External validation exercise was conducted against 36 compounds from the Lhasa Vitic Intermediates database with known Ames data.

In the paper, the FDA use Derek Nexus as the expert rule-based system alongside two competitor statistical models. Although the FDA use 2 statistical systems to increase the chance that at least 1 gives a valid prediction, ICH M7 only requires the use of a single expert rule-based & statistical-based system; for this purpose you may use Derek and Sarah. Although you may use tools from different suppliers, the benefit of using Derek & Sarah for accurate predictions of Ames mutagenicity under the ICH M7 guideline, is in the interconnectivity between the two systems. As expert review is a beneficial but time-consuming practise, we have implemented features into Nexus to increase the efficiency of expert review and facilitate a semi-automated expert review process and ICH M7 classification.

Read the publication in full to find out how expert review impacts false positive predictions and (Q)SAR review efficiency…

Are you aware of the expert review requirement but do not have access to the functionality? Get in touch with us to find out more!

If you are interested in how Derek Nexus performed and how the this relates to Lhasa’s ICH M7 prediction tool, keep reading…

How does this relate to Derek Nexus?

Model confidence

Derek predictions are presented with a reasoning level that provides a likelihood of the prediction being correct and guiding where to focus reviews. This paper demonstrates the high concordance with predictions at the “plausible” level being positive & “inactive” being negative. However, predictions at the level of “equivocal” should be considered positive predictions requiring review, as expert review of the 24 predictions in this paper results in 10 positive, 7 negative and 7 equivocal following review.
Derek provides negative predictions with additional information presented where the query contains a misclassified or unclassified feature, which notify the user that Ames reference test set may contain conflicting data or be missing supporting data and require review. This analysis by the FDA, agrees with our analysis in ‘it’s difficult, but important, to make negative predictions’ that all negative predictions can reliably be called negative.

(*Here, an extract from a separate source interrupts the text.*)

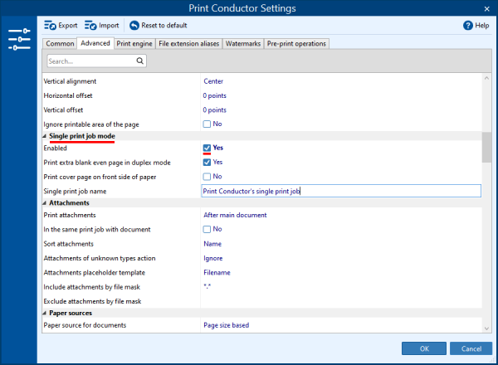Click the Single print job name field

tap(340, 191)
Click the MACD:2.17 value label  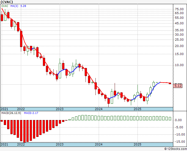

Known classes of structural alerts

Attached to every alert are detailed comments discussing the understanding of the hazard presented by the chemical class. These comments provide information relevant to the review such as mitigating features (e.g. the effect of electronic withdrawing substituents on mutagenicity of aromatic amines) and the solvent-dependent activity of acid halides.

External validation

Validation comments are provided for each alert, showing the performance of the alert against several proprietary datasets.

ICH M7 predictions – Our single-click tool that simultaneously runs Derek and Sarah, providing an overall in silico prediction & ICH M7 classification

Percentage and type of overturns

ICH M7 predictions combine Derek and Sarah Nexus predictions, presenting them alongside automated expert review arguments and highlighting standardised arguments likely to be used to resolve predictions to a single conclusion.³
The relationship between Derek alerts and Sarah training set examples is considered in the automated expert review feature, presenting information related to overturn scenarios such as where the training set examples used to provide a positive prediction in Sarah are due to features not present in the query and the Derek negative prediction should be used instead.

Model confidence

ICH M7 predictions present the associated Derek and Sarah predictions with a graphical representation of the reasoning level and confidence, respectively.

Known classes of structural alerts

The automated expert review arguments include information pertaining to the hazard presented by a chemical class generally or a specifically for the query. For example, 1 argument highlights the potential solvent-dependent activity for all acid halides, whereas another argument will highlight when a compound is positive in Sarah but the toxicophore has been excluded from the corresponding Derek alert for reasons discussed within that alert.
A notification appears if the query belongs to a cohort of concern; this requires a compound-specific risk assessment as per ICH M7 guideline.